Locate all lines in the data below that hold "chevron" and show them.

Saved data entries
--- START ---

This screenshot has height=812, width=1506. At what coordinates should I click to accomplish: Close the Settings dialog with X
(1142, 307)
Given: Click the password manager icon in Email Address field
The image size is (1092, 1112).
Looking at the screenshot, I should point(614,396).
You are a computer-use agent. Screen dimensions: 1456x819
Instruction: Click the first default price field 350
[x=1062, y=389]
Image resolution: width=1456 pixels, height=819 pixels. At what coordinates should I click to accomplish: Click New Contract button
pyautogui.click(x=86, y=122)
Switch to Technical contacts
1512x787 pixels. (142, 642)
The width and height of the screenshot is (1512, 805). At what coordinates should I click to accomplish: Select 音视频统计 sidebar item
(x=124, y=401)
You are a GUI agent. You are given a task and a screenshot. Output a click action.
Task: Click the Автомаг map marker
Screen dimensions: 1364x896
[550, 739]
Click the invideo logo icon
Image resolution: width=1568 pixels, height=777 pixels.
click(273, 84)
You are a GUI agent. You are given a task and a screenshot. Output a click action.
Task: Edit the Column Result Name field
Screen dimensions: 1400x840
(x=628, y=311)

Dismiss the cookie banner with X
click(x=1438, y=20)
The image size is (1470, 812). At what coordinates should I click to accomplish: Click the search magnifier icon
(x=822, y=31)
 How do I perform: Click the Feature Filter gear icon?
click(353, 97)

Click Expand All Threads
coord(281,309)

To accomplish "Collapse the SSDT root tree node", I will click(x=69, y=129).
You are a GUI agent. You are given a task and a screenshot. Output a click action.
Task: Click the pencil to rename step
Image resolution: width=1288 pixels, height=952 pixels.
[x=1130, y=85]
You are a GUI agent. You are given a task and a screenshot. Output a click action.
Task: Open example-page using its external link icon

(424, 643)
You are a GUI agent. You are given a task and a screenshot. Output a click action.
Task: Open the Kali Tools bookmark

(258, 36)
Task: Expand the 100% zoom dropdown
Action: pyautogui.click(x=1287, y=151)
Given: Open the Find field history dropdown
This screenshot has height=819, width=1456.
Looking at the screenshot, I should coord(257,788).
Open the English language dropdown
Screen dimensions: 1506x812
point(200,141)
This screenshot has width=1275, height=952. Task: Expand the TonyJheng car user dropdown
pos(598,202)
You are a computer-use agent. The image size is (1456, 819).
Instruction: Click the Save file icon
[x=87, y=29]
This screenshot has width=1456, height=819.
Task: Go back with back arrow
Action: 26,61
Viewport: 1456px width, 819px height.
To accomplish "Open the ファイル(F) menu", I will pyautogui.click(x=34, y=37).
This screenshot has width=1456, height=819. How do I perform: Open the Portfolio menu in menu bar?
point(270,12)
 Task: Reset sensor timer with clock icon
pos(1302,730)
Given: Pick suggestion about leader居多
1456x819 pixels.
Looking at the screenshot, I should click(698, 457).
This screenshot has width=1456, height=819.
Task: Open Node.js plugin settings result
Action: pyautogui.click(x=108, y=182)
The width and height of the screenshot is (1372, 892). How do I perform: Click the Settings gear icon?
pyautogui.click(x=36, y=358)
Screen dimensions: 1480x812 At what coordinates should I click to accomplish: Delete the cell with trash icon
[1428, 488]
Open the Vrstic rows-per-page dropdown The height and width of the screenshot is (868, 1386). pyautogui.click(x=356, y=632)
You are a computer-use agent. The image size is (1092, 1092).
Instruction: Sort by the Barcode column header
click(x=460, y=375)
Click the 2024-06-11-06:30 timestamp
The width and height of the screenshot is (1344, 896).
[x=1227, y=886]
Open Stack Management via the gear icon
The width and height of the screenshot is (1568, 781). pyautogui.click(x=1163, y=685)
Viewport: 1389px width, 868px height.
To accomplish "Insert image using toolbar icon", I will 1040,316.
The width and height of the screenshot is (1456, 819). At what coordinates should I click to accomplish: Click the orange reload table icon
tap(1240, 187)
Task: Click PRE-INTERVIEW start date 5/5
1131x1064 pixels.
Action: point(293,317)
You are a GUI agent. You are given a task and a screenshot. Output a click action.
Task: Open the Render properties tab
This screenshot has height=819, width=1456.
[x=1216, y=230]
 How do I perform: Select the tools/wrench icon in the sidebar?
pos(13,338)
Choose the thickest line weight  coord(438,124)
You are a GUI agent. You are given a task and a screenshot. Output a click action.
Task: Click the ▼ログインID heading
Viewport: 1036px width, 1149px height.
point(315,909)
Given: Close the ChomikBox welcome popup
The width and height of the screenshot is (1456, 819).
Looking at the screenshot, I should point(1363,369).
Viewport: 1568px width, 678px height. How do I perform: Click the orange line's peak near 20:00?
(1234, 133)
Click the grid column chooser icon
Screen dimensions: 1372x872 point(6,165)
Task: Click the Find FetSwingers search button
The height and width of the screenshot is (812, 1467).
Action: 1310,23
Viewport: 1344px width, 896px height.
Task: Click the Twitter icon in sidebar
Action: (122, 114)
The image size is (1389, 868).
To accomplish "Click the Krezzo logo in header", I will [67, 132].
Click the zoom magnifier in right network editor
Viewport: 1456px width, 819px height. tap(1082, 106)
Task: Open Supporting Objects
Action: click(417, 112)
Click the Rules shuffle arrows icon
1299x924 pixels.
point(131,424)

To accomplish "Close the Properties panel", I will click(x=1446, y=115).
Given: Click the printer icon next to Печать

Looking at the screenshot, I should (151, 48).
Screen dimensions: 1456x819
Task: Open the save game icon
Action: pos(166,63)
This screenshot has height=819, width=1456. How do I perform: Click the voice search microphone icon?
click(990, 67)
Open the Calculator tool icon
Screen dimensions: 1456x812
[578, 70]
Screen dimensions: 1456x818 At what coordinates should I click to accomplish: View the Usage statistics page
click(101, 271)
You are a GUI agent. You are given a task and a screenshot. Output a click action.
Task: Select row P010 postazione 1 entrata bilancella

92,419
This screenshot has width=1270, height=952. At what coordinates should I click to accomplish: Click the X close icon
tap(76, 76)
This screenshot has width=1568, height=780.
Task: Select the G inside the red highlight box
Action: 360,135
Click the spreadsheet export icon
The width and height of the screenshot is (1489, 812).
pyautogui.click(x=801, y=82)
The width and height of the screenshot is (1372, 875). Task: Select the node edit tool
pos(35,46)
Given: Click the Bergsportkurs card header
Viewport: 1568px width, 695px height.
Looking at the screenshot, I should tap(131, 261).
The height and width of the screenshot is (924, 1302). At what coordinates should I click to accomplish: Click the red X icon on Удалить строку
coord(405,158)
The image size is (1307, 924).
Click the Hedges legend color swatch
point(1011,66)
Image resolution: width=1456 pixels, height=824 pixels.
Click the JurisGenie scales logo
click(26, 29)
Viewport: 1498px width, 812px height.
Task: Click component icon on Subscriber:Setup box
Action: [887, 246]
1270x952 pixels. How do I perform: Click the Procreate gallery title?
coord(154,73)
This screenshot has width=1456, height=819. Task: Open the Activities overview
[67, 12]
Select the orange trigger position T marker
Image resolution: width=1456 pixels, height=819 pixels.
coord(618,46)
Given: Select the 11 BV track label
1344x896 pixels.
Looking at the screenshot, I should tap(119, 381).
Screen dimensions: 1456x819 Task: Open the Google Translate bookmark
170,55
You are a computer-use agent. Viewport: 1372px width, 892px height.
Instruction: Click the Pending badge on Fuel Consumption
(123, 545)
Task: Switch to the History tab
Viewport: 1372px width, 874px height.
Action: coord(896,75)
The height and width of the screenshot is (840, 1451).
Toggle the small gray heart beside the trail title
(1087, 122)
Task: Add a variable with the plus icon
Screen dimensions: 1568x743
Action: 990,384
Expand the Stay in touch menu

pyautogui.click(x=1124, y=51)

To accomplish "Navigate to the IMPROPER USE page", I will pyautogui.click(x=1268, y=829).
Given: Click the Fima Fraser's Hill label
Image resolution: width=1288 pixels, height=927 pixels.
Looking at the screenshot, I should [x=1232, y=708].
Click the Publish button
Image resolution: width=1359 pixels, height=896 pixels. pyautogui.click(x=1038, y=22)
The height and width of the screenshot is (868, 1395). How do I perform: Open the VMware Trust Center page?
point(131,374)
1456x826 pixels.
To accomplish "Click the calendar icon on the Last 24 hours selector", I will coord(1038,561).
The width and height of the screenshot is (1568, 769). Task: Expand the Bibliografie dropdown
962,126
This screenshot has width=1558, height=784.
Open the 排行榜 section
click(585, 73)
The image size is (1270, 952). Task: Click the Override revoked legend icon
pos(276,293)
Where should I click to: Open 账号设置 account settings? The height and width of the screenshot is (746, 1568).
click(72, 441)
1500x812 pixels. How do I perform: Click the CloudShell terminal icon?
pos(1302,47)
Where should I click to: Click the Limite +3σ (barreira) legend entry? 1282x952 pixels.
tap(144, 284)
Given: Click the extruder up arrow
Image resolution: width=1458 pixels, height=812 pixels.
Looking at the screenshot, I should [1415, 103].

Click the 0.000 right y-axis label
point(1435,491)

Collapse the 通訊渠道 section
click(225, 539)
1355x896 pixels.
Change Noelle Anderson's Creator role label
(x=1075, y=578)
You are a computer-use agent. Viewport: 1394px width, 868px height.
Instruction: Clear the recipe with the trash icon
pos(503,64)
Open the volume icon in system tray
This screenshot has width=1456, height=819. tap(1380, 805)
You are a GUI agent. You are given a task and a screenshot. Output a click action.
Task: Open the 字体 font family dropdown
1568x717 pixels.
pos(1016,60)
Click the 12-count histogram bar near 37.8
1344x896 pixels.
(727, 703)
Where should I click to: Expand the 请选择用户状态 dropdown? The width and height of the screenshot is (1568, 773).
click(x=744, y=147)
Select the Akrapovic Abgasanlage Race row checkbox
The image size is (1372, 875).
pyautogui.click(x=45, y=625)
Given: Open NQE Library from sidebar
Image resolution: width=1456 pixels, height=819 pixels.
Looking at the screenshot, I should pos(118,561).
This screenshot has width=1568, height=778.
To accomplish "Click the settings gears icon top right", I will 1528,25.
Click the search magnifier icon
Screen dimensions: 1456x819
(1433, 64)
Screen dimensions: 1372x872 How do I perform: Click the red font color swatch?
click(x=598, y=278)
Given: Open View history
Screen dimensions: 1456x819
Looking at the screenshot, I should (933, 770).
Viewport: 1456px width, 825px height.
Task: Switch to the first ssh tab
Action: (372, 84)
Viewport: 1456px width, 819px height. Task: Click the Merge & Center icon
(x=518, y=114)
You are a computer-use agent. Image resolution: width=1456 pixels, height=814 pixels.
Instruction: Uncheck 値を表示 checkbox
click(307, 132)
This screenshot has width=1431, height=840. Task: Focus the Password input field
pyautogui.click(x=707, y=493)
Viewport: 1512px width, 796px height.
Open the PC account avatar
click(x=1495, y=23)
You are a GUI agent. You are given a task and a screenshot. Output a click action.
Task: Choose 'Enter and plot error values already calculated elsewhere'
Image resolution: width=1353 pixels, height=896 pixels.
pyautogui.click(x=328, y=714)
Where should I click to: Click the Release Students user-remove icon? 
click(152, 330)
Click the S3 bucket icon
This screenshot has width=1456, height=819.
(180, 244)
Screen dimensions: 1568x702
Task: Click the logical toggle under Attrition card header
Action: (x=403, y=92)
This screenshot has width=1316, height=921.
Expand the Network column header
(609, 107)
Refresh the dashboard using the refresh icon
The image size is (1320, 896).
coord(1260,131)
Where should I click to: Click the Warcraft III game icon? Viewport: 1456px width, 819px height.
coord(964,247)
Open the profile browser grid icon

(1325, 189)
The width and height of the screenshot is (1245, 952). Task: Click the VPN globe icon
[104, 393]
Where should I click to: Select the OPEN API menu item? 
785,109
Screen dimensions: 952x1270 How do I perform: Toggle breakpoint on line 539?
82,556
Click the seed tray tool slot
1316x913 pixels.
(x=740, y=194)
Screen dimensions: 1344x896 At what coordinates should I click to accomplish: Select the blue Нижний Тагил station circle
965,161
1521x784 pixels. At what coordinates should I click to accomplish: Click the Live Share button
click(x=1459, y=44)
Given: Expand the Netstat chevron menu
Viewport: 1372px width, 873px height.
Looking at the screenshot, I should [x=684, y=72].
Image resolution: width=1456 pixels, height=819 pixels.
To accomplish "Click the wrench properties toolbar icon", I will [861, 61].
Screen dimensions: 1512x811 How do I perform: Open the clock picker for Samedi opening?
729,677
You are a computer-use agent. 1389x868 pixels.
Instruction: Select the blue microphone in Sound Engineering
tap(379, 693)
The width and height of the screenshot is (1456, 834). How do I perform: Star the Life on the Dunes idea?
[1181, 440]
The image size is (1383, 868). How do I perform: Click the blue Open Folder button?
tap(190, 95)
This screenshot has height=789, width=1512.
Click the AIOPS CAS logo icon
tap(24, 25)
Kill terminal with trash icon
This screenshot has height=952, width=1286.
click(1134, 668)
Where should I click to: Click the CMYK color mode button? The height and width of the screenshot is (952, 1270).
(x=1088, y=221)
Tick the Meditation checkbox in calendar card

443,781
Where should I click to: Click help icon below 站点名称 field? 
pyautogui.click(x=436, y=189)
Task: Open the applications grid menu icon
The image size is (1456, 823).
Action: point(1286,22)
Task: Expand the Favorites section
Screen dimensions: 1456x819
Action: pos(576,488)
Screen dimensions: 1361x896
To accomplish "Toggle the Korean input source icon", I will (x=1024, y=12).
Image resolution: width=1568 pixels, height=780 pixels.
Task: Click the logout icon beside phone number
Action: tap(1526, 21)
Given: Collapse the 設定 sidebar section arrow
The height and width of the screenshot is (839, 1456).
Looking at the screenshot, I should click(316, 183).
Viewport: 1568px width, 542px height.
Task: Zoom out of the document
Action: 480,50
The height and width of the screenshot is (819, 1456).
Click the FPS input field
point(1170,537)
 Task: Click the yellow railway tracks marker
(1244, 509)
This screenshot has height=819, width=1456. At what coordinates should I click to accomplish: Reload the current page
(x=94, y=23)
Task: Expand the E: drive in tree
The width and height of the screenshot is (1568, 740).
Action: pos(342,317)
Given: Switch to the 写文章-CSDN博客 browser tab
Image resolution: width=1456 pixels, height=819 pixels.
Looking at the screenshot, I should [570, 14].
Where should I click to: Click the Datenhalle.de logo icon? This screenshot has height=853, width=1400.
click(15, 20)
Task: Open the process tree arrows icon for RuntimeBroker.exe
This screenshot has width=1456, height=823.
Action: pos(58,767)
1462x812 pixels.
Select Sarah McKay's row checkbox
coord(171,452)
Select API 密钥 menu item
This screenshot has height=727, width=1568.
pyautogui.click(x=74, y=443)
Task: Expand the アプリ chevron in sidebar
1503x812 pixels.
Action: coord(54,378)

--- END ---

The completed task:
Given: Expand the Netstat chevron menu
Task: Expand the アプリ chevron in sidebar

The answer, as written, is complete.